**DATA FOR THIS EXERCISE:**
========================================

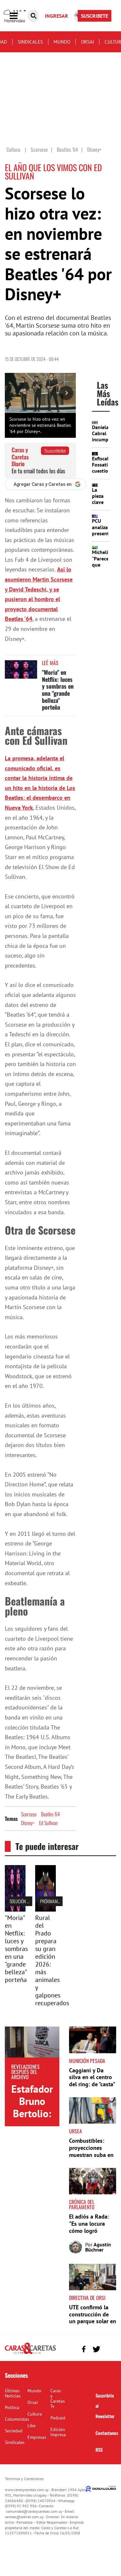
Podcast (58, 2418)
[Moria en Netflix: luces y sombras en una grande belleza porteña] (21, 672)
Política (12, 2407)
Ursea (75, 2131)
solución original (26, 1901)
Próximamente (53, 1901)
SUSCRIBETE (94, 16)
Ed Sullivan (48, 1822)
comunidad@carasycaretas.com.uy (34, 2511)
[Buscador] (33, 16)
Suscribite (55, 450)
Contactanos (107, 2432)
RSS (99, 2449)
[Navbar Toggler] (18, 16)
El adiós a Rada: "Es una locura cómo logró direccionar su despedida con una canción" (89, 2234)
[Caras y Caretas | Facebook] (84, 2349)
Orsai (87, 41)
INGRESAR (56, 16)
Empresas (36, 2437)
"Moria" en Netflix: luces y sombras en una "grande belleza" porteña (58, 689)
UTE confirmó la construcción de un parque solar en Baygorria (92, 2318)
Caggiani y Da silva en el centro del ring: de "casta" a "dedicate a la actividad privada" (92, 2084)
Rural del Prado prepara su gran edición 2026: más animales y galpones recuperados (52, 1960)
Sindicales (30, 41)
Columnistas (17, 2419)
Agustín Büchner (98, 2247)
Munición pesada (87, 2061)
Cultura (34, 2414)
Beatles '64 (50, 1814)
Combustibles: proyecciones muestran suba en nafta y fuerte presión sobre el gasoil (91, 2158)
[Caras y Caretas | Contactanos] (109, 2348)
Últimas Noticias (13, 2393)
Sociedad (14, 2431)
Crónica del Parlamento (82, 2204)
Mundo (62, 41)
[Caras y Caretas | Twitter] (96, 2349)
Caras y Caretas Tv (57, 2398)
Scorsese (28, 1814)
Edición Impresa (58, 2432)
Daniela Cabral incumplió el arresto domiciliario (105, 442)
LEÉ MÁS (50, 663)
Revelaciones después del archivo (25, 2072)
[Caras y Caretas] (30, 2353)
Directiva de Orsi (87, 2298)
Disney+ (28, 1822)
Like (31, 2425)
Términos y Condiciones (24, 2478)
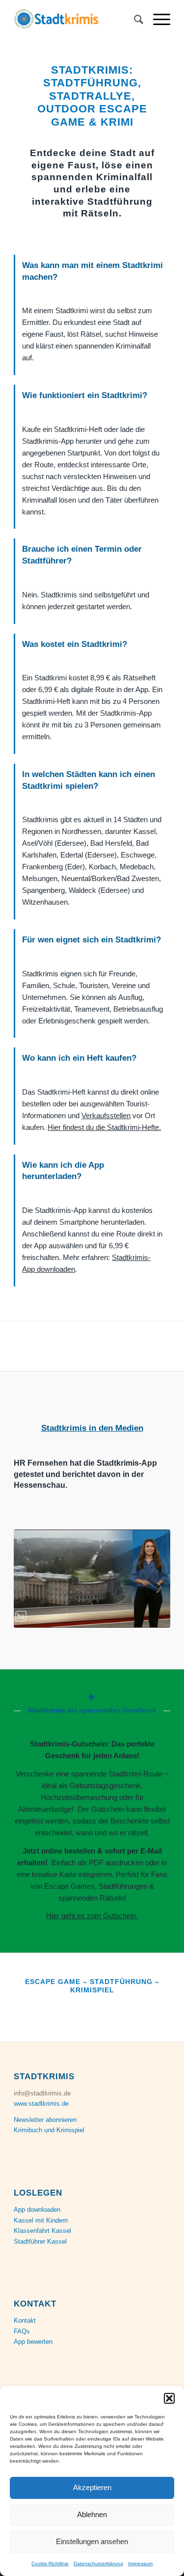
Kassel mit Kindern (41, 2220)
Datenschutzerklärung (98, 2563)
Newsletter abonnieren (45, 2119)
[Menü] (156, 19)
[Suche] (133, 19)
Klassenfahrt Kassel (42, 2230)
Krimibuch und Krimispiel (49, 2130)
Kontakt (25, 2320)
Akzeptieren (92, 2487)
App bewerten (33, 2341)
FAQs (22, 2331)
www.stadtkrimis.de (41, 2103)
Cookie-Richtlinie (50, 2563)
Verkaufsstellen (106, 1115)
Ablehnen (92, 2514)
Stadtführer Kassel (40, 2241)
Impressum (140, 2563)
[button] (169, 2398)
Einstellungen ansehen (92, 2541)
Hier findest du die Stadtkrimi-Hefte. (104, 1127)
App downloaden (37, 2209)
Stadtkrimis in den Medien (92, 1428)
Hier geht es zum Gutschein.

========================================

**EXERCISE OBJECTIVE:**
Please rewrite the records from the line with "INGRESAR (56, 16)" to the line with "Combustibles: proyecciones muestran", both included, keeping each line's text and multiplying its coordinates by 1.95, rounded to whole numbers with halves going up. Return only those lines.

**THE COMPLETED TASK:**
INGRESAR (109, 31)
Empresas (70, 4752)
"Moria" en Netflix: luces y sombras en una "grande belleza" porteña (113, 1344)
UTE confirmó la construcción de un parque solar en Baygorria (179, 4520)
Caggiani y Da silva en el centro del ring: de "casta" a "dedicate a la actividad privada" (179, 4064)
Rural del Prado prepara su gran edición 2026: más animales y galpones recuperados (101, 3822)
Sindicales (59, 80)
Columnistas (33, 4717)
Agustín Büchner (191, 4382)
Munición pesada (170, 4019)
Cultura (66, 4707)
Beatles '64 (98, 3537)
Combustibles: proyecciones muestran suba en nafta y fuerte presión sobre el gasoil (177, 4208)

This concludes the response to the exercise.